The positive point is that the pipeline does not rely on a single future project. Ronson also has 17 projects or project phases in various planning stages, including about 5,168 additional units for future development, and three Warsaw projects intended for rental use. That does not determine next quarter’s profit, but it does mean the first quarter is not facing an empty shelf. If sales continue and schedules hold, 2026 can bring Poland back to a more meaningful contribution.
Polish financing supports the timing read, but keeps execution conditions
Ronson’s new financing agreements are the less obvious but more important signal. In March 2026, Ronson signed a financing facility of about PLN 78.7 million for the Grunwald Miendrzy Drzywami II.2 project, plus a PLN 7.5 million VAT bridge loan. After the balance sheet date, it signed another agreement for the Nowa Polnoc IIA project, with a facility of about PLN 24.4 million plus a PLN 2 million VAT bridge loan. In both cases, the interest is based on WIBOR1M plus a margin, and in both cases the financing is subject, among other conditions, to equity of 25% of expected project costs, pre-sales of 20% of the saleable area, and a minimum price per square meter.
That supports the view that banks in Poland are not shutting the door. Near report approval, Ronson’s bond and credit facilities totaled about PLN 661.5 million, with about PLN 418.2 million utilized, compared with facilities of about PLN 575.0 million and utilization of about PLN 411.3 million at the end of March. Net debt to equity was 37.3%, far below the 100% ceiling set for the bond series. Those numbers point to financing access, not immediate pressure.
But the financing terms also define the real test. The bank is not financing on land inventory and plans alone. It requires pre-sales, a minimum price, and equity. Ronson’s pipeline therefore has to work twice: first sell enough to unlock and draw financing, and then deliver enough to restore profit and cash. The working-capital picture says the same thing.
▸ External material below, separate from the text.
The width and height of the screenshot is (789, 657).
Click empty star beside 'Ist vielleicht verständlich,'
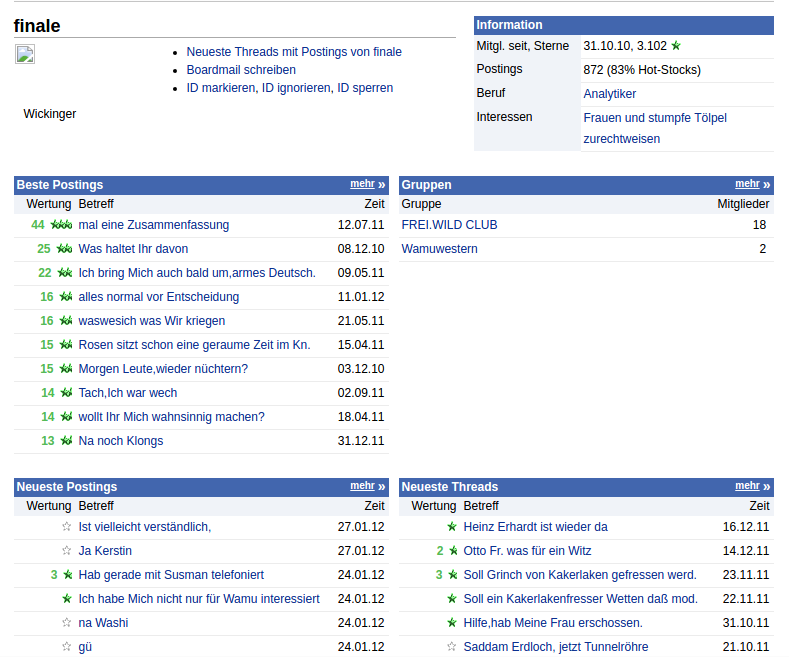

Ronson has an excess of current assets over current liabilities of about PLN 906.7 million in its own statements, but on a 12-month view the excess falls to about PLN 316.2 million because its operating cycle is longer than one year. The assets exist, but their path to cash runs through a long project cycle.
The test moves to 2026 deliveries
The current judgment is that Ronson did not show clear evidence of demand deterioration in the first quarter. It showed a sharp gap between sales and deliveries. That is enough to avoid reading the profit drop as structural deterioration, but not enough to close the case. The proof will come only if 2026 delivers a pace that moves Ronson back toward normal-year profitability, without margin erosion and without excessive dependence on delayed financing or completions. If sales remain solid and deliveries rise in the next quarters, the first quarter will look like timing noise. If deliveries stay low against a large construction pipeline, the issue will stop being accounting timing and become a question about pipeline quality and cash conversion.